First, let's identify the provided information in the problem. The mass of the iron is \(400 \text{ g}\) (or \(0.4 \text{ kg}\)), the mass of the water is \(1.00 \text{ kg}\), the specific heat capacity of water is \(4.18 \text{ J/g} \cdot { }^{\circ} \mathrm{C}\), and the specific heat capacity of iron is approximately \(0.45 \text{ J/g} \cdot { }^{\circ} \mathrm{C}\). The initial temperature of the water \(T_{\text{water initial}}\) is \(20.0^{\circ} \mathrm{C}\), and its final temperature \(T_{\text{final}}\) is \(32.8^{\circ} \mathrm{C}\). The final temperature of the iron will be the same as that of the water once equilibrium is reached.

When the system reaches thermal equilibrium, the heat lost by the hot iron will equal the heat gained by the water. This can be expressed as: \(m_{\text{iron}}c_{\text{iron}}(T_{\text{iron initial}} - T_{\text{final}}) = m_{\text{water}}c_{\text{water}}(T_{\text{final}} - T_{\text{water initial}})\)

Substitute the known values into the heat transfer equation:\(0.4 \times 0.45 \times (T_{\text{iron initial}} - 32.8) = 1.00 \times 4.18 \times (32.8 - 20.0)\)Calculate the respective sides to simplify the equation.
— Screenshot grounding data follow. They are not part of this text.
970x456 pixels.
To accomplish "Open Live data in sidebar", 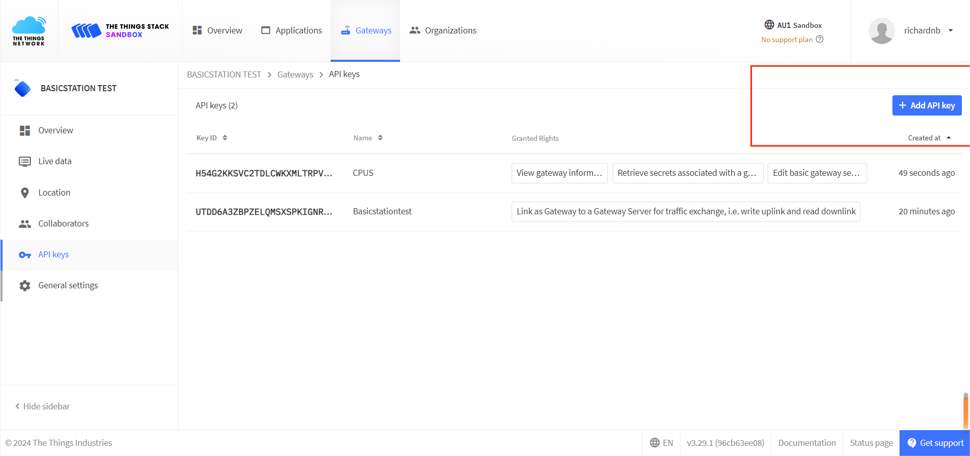I will (55, 161).
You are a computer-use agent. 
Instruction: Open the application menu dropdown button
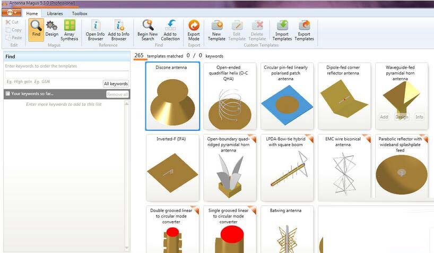tap(11, 12)
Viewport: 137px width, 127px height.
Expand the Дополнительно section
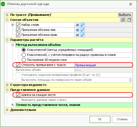coord(7,110)
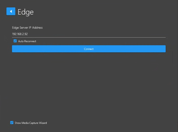The height and width of the screenshot is (132, 178).
Task: Click the Auto Reconnect label text
Action: [27, 41]
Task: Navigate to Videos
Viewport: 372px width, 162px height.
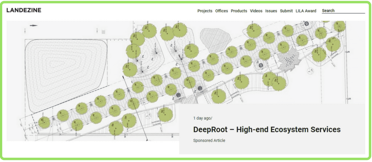Action: [x=256, y=11]
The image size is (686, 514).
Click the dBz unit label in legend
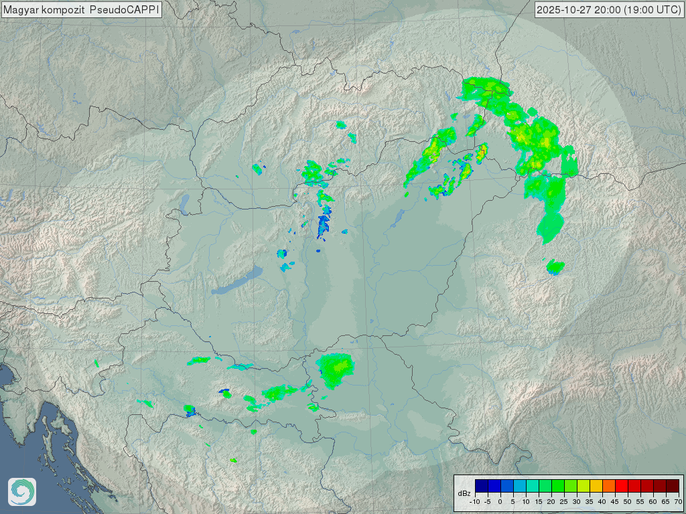464,493
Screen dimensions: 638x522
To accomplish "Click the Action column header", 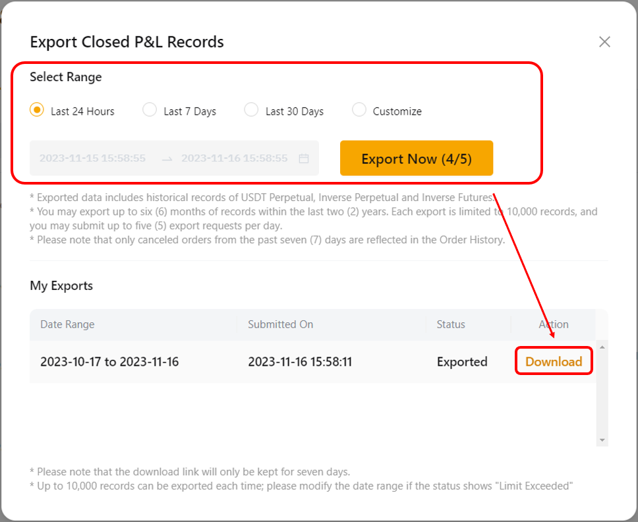I will click(553, 324).
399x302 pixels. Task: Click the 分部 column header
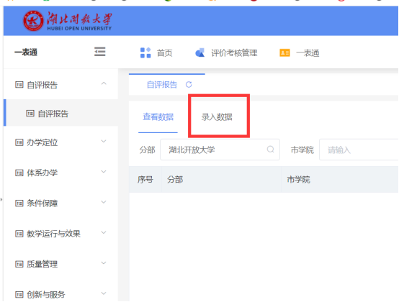point(175,180)
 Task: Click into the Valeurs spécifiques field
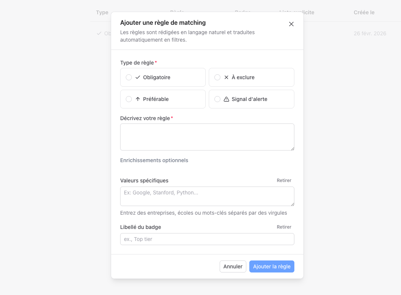tap(207, 196)
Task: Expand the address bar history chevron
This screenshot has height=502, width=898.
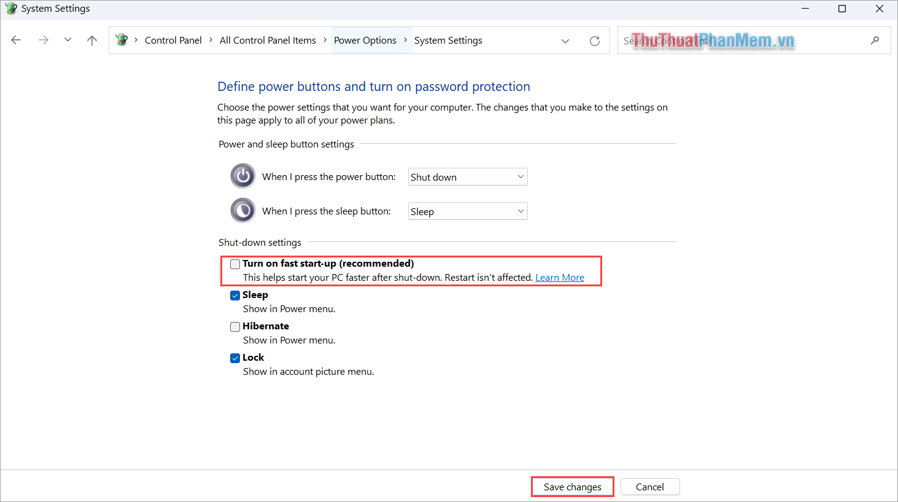Action: coord(565,41)
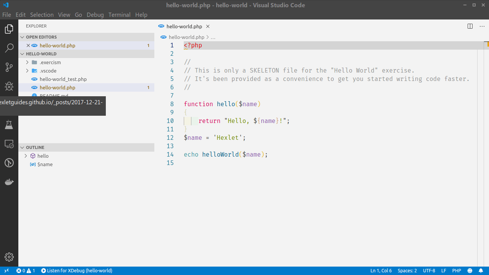
Task: Open the Run and Debug view
Action: click(9, 86)
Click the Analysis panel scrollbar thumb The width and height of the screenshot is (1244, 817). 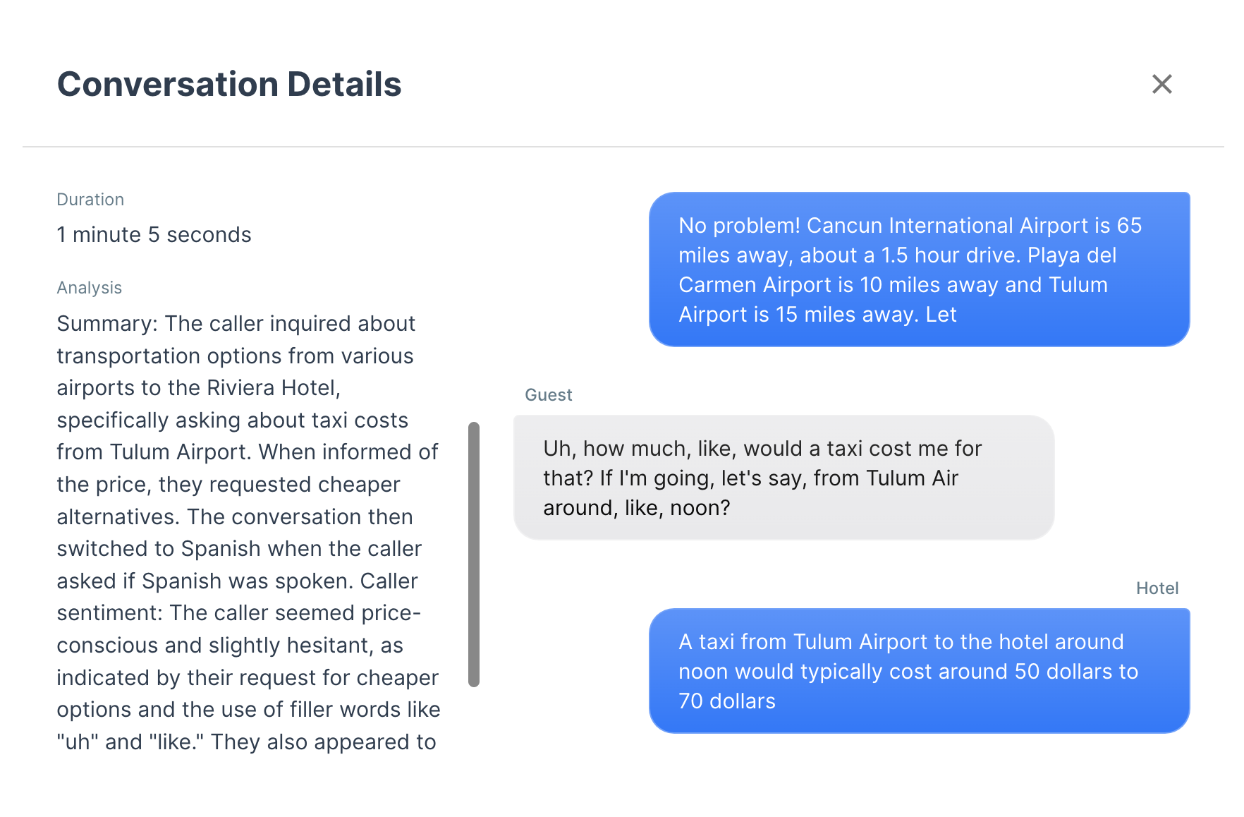tap(474, 554)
Calculate the energy that the water has absorbed:\[1.00 \times 4.18 \times (32.8 - 20.0) = 1.00 \times 4.18 \times 12.8 = 53.504 \text{ J}\]

Calculate the iron's equivalent equation from the previous step:\[ 0.4 \cdot 0.45 \cdot (T_{\text{iron initial}} - 32.8) = 53.504 \]

Solve the equation for the iron's initial temperature:1. \( 0.18(T_{\text{iron initial}} - 32.8) = 53.504 \)2. Distribute the 0.18: \( 0.18 \cdot T_{\text{iron initial}} - 5.904 = 53.504 \)3. Add 5.904 to both sides: \( 0.18 \cdot T_{\text{iron initial}} = 59.408 \)4. Divide by 0.18: \( T_{\text{iron initial}} = \frac{59.408}{0.18} = 330.04 \approx 330^{\circ} \mathrm{C} \)The initial temperature of the iron is approximately \(330^{\circ} \mathrm{C}\).